BEGIN

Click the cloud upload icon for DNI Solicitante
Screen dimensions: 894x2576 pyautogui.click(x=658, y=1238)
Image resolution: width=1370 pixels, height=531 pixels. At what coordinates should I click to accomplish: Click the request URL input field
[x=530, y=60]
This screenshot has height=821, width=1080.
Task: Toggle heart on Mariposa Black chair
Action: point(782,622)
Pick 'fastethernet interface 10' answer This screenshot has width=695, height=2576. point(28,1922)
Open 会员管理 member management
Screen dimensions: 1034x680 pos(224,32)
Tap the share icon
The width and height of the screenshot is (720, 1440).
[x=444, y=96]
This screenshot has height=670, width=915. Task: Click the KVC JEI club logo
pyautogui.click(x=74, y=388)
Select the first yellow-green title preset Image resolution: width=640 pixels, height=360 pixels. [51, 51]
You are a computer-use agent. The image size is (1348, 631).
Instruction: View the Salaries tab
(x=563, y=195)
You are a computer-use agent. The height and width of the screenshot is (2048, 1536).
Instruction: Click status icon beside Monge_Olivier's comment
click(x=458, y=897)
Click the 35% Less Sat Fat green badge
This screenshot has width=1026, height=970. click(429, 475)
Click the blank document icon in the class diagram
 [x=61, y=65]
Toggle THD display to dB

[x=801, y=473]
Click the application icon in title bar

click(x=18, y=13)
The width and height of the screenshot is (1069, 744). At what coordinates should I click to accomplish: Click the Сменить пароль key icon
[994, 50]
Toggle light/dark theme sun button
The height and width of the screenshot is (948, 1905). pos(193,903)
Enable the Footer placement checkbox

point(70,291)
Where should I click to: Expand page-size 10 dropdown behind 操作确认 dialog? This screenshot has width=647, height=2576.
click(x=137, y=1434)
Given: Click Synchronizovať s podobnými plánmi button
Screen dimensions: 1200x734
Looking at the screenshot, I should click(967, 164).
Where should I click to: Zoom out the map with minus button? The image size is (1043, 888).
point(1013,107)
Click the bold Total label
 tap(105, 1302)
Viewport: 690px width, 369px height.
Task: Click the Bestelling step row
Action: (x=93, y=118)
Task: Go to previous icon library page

END

» Problem statement:
Quote every entry exactly.

» Answer area:
Click the cloud upload icon for DNI Solicitante
Screen dimensions: 894x2576 pyautogui.click(x=658, y=1238)
Image resolution: width=1370 pixels, height=531 pixels. At what coordinates should I click to accomplish: Click the request URL input field
[x=530, y=60]
This screenshot has height=821, width=1080.
Task: Toggle heart on Mariposa Black chair
Action: point(782,622)
Pick 'fastethernet interface 10' answer This screenshot has width=695, height=2576. point(28,1922)
Open 会员管理 member management
Screen dimensions: 1034x680 pos(224,32)
Tap the share icon
The width and height of the screenshot is (720, 1440).
[x=444, y=96]
This screenshot has height=670, width=915. Task: Click the KVC JEI club logo
pyautogui.click(x=74, y=388)
Select the first yellow-green title preset Image resolution: width=640 pixels, height=360 pixels. [51, 51]
You are a computer-use agent. The image size is (1348, 631).
Instruction: View the Salaries tab
(x=563, y=195)
You are a computer-use agent. The height and width of the screenshot is (2048, 1536).
Instruction: Click status icon beside Monge_Olivier's comment
click(x=458, y=897)
Click the 35% Less Sat Fat green badge
This screenshot has width=1026, height=970. click(429, 475)
Click the blank document icon in the class diagram
 [x=61, y=65]
Toggle THD display to dB

[x=801, y=473]
Click the application icon in title bar

click(x=18, y=13)
The width and height of the screenshot is (1069, 744). At what coordinates should I click to accomplish: Click the Сменить пароль key icon
[994, 50]
Toggle light/dark theme sun button
The height and width of the screenshot is (948, 1905). pos(193,903)
Enable the Footer placement checkbox

point(70,291)
Where should I click to: Expand page-size 10 dropdown behind 操作确认 dialog? This screenshot has width=647, height=2576.
click(x=137, y=1434)
Given: Click Synchronizovať s podobnými plánmi button
Screen dimensions: 1200x734
Looking at the screenshot, I should click(967, 164).
Where should I click to: Zoom out the map with minus button? The image size is (1043, 888).
point(1013,107)
Click the bold Total label
 tap(105, 1302)
Viewport: 690px width, 369px height.
Task: Click the Bestelling step row
Action: (x=93, y=118)
Task: Go to previous icon library page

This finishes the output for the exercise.